• _Your task_
Can you format the rows from the one containing "You are a computer-use agent. This" through the one containing "Action: 252,312" as a numbered list, leaving out any blank lines?

-- Start of Listing --

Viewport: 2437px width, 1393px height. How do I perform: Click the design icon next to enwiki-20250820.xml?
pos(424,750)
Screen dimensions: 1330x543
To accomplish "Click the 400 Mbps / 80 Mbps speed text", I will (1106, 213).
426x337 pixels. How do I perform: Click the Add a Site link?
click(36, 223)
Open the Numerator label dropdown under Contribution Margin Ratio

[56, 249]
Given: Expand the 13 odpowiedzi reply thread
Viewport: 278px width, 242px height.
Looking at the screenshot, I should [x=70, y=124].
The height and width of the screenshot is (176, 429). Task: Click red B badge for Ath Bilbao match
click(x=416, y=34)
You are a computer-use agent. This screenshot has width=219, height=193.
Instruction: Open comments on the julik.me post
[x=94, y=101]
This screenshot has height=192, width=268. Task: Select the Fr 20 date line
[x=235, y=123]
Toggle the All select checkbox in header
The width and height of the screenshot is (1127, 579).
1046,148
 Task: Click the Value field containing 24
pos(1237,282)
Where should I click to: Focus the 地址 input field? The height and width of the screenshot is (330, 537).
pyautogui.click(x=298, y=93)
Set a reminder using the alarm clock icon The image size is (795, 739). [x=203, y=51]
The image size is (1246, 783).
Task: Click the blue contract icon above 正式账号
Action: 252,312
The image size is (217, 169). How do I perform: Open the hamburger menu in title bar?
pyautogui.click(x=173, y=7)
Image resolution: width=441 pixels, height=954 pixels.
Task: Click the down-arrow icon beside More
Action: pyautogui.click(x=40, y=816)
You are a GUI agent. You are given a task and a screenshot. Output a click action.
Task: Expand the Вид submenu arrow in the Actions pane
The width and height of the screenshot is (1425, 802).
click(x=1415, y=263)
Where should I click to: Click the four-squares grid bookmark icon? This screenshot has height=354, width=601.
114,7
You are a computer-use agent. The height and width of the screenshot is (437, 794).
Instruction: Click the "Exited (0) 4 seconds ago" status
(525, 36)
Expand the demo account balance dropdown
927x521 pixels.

-- End of Listing --

• _Exercise output_
1. You are a computer-use agent. This screenshot has width=219, height=193.
2. Instruction: Open comments on the julik.me post
3. [x=94, y=101]
4. This screenshot has height=192, width=268. Task: Select the Fr 20 date line
5. [x=235, y=123]
6. Toggle the All select checkbox in header
7. The width and height of the screenshot is (1127, 579).
8. 1046,148
9.  Task: Click the Value field containing 24
10. pos(1237,282)
11. Where should I click to: Focus the 地址 input field? The height and width of the screenshot is (330, 537).
12. pyautogui.click(x=298, y=93)
13. Set a reminder using the alarm clock icon The image size is (795, 739). [x=203, y=51]
14. The image size is (1246, 783).
15. Task: Click the blue contract icon above 正式账号
16. Action: 252,312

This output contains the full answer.